- Born: 1968 (age 57–58)
- Website: www.elenanasanen.com

= Elena Näsänen =

Finnish visual artist (born 1968)

Elena Näsänen (born 1968) is a Finnish visual artist who works with film and video installations. She studied in the Department of Time and Space-based Art at the Academy of Fine Arts, Helsinki, receiving a master's degree in 1998. She has also studied at the Slade School of Fine Art in London and in the first edition of the Feature Expanded training programme.

In 2004–2007 she chaired the Artists' Association of Finland, being the first woman and the first video artist to hold that position. In 2000–2003 she chaired the interdisciplinary Artists’ Association MUU, founded in 1987 to represent new and experimental forms of art. In 2012–2016 she served as the film commissioner for media art at the Promotion Centre for Audiovisual Culture AVEK. Starting from 2018 she is working on a three-year grant from the Kone Foundation on a project to explore the effects of climate change using different formats of moving image. In 2021 Elena Näsänen was awarded a five-year Artist Professor grant for media art by the Arts Promotion Centre Finland.

Näsänen has participated in the work of international multidisciplinary artist groups in artists’ residencies. She is among the founders of the co-operative film and media art production house Kenno Filmi based in Helsinki, Finland.

Elana Näsänen lives and works in Helsinki, Finland and is married to the Finnish media artist Pekka Sassi.

== Art work ==
Elena Näsänen works with video installations and elements of narrative cinema. She works with familiar elements of narrative film, deconstructing and reconstructing scenes to tell a new kind of story where the action often takes place outside the space or time depicted and is left for the viewer to fill in.

Sound is always an essential component in her works. Works involving narrative storytelling typically feature female characters often at a crossroads, faced with the challenge to choose, or reaching for a goal that seems far away. For example, in "Before Rain" (1998) short sequences in ‘film noir’ style are used to create suspense that stays unresolved, in "Night" (2007) a female character follows an urge to leave the house at night to follow a path deep into a forest, and in "Wasteland" (2009) a group of women are on their way to an unknown task and destiny. In "Drive" (2003) action movie elements accompany a young woman speeding through a snowy landscape. "Drive" has been seen to highlight the surreal in the Finnish reality while depicting survival in a world constructed by men. Näsänen has characterized some of her works as ‘feminist road movies‘.
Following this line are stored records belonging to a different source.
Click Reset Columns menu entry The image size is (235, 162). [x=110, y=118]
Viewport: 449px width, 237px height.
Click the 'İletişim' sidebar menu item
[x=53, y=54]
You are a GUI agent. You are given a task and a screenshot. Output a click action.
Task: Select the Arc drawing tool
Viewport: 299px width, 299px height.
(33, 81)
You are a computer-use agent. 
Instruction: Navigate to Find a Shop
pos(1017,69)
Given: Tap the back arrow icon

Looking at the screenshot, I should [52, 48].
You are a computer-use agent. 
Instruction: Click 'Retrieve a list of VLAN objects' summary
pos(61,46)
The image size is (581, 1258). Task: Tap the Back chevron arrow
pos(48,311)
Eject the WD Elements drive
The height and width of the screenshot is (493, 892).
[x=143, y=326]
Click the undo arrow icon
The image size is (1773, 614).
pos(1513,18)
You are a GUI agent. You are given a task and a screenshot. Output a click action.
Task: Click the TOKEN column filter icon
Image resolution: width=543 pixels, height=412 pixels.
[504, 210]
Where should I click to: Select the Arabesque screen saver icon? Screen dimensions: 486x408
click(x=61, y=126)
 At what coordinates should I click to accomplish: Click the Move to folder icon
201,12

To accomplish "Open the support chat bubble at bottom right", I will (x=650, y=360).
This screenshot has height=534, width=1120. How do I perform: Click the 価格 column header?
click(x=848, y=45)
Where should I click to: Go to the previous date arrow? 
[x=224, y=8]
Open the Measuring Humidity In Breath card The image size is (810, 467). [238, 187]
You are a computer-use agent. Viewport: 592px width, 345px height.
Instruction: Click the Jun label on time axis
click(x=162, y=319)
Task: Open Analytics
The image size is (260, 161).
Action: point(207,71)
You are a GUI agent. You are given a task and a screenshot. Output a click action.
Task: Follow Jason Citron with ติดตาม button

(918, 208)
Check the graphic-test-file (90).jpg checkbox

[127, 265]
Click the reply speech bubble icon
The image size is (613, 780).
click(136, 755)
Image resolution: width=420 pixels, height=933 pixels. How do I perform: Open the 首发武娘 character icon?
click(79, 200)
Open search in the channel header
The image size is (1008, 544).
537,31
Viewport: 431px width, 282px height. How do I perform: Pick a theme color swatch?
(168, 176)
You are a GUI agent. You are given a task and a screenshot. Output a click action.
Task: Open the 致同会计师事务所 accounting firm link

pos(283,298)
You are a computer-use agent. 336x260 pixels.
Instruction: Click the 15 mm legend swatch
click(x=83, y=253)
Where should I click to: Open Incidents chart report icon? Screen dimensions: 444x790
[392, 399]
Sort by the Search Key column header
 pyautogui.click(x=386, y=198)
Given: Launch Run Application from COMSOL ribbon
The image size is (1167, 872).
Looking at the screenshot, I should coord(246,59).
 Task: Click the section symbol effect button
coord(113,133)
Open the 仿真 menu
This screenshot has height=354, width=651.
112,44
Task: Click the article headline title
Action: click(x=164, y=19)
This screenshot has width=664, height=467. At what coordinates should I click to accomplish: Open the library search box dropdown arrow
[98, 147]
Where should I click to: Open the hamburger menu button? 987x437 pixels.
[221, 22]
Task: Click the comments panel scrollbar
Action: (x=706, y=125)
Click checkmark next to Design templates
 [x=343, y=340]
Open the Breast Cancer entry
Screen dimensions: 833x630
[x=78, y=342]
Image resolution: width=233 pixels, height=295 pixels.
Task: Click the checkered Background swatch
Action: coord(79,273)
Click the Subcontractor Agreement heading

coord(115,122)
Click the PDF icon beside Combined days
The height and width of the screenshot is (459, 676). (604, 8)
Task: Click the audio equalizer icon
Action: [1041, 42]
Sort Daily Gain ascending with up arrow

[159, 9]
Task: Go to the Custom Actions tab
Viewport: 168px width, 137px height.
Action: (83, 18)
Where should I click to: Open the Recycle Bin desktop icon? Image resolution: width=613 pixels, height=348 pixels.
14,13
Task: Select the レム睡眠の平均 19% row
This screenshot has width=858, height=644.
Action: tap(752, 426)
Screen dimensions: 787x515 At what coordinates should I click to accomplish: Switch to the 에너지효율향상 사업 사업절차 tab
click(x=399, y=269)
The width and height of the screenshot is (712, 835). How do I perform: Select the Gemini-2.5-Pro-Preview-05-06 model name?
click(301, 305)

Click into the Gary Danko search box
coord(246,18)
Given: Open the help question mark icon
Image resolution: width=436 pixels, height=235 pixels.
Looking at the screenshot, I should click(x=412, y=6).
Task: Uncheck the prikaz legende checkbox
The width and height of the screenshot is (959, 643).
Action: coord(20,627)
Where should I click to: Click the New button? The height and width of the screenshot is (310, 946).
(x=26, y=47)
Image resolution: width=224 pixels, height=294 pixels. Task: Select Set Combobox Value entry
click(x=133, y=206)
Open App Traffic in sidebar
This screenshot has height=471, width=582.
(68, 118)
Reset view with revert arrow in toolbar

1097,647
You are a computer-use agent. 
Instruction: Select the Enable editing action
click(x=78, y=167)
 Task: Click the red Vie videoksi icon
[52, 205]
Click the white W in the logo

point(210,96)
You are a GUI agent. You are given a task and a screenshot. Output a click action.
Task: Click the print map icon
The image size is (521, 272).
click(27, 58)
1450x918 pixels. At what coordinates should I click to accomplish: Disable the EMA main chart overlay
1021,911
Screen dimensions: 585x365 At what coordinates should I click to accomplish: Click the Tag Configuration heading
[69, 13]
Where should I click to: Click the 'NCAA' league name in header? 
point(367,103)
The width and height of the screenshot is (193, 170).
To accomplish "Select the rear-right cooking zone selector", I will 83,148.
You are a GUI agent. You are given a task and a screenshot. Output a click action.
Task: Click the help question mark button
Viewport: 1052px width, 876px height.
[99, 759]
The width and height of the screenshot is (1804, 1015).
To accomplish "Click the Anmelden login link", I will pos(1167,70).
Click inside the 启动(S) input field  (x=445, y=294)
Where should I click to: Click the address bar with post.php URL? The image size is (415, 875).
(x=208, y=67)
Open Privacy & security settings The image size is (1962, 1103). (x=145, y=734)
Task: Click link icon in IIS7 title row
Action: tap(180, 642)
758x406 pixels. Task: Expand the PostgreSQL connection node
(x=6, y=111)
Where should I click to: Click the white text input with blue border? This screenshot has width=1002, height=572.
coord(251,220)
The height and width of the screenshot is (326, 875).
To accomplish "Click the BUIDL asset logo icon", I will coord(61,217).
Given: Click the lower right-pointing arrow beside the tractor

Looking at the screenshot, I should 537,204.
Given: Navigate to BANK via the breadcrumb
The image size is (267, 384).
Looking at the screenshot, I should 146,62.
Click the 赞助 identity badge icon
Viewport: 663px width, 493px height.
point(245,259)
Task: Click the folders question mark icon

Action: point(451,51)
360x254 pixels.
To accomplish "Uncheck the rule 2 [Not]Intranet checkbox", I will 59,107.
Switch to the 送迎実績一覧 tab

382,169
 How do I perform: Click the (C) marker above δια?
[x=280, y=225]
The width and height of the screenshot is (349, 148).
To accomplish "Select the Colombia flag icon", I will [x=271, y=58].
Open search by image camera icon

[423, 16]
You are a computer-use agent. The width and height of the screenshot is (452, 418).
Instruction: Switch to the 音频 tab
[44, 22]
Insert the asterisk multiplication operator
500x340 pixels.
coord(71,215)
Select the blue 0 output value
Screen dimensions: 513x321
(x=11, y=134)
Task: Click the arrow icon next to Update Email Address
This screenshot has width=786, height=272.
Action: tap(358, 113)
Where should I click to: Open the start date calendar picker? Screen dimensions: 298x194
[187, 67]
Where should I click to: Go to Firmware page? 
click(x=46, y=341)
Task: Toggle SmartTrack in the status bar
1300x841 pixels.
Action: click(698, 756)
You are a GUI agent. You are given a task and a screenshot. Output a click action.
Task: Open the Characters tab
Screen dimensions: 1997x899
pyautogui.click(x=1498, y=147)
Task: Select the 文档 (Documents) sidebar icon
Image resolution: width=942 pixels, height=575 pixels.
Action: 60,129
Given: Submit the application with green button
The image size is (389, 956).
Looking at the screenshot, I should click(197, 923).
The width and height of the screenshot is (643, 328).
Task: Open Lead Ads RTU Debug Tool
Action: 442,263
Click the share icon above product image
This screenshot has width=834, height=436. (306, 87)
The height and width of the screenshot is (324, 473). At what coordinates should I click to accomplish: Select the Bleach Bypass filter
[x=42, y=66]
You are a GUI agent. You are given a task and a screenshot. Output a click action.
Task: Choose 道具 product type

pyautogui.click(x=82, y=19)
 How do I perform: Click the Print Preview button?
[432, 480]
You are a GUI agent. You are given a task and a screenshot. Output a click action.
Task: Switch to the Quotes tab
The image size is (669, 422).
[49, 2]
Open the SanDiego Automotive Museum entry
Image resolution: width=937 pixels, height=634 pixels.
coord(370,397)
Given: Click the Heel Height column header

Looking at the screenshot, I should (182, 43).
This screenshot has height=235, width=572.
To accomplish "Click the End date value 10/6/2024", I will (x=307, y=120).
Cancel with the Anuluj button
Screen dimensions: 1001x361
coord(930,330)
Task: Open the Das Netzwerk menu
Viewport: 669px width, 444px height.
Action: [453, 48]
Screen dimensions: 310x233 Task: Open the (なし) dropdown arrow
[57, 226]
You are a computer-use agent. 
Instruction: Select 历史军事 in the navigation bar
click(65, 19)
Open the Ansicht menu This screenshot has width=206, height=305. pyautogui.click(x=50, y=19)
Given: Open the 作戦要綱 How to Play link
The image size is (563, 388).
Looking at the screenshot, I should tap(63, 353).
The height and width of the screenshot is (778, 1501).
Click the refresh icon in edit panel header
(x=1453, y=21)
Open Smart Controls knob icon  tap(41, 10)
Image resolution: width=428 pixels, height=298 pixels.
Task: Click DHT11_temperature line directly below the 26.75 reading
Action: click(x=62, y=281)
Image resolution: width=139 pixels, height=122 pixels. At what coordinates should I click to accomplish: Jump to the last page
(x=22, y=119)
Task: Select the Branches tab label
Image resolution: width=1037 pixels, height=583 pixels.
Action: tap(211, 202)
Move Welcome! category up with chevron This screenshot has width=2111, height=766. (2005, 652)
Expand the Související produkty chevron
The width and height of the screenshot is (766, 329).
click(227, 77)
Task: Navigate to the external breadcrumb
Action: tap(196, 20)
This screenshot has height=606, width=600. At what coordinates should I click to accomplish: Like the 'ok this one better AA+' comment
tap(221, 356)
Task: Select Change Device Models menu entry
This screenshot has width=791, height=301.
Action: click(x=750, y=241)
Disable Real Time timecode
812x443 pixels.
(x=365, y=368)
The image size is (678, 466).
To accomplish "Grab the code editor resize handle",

Time and nature are key elements in her works. Time is strictly connected with images and the works seem to have an autonomous time dimension. "The Spell" and "Round", premiered in the same exhibition in 2011, have been seen to reflect two different approaches to time. In "The Spell" a group of people have fallen asleep in the middle of a party while “time ticks by slowly but surely, like the timeline of modern western society”. The two-channel video installation "Round" shows the same series of events experienced in parallel by a female and a male actor. Time seems to stand still and the recurring sequence of events “corresponds to the cyclic concept of time of many early and eastern religions and cultures”. Despite the scant action there is ”strong cinematic tension” where “time becomes condensed”.

Nature has more than a secondary role in her works and sometimes seems to dominate the image and the characters. In non-narrative works nature has a central role or the focus is on the relationship between humans and the nature.“Maybe Elena Näsänen here revives a contemporary view onto the sublime other: Nature as it has become the unfamiliar other for us city dwellers. Only virtually controlled by infrastructure as in "Drive" and exploited by tourism as in "The Mountain", or endangered by industrial exploitation ("Wasteland"), nature still holds a mystery. This mystery may be contained by the Australian outback, the Chinese yellow mountains, or the Finnish landscape.”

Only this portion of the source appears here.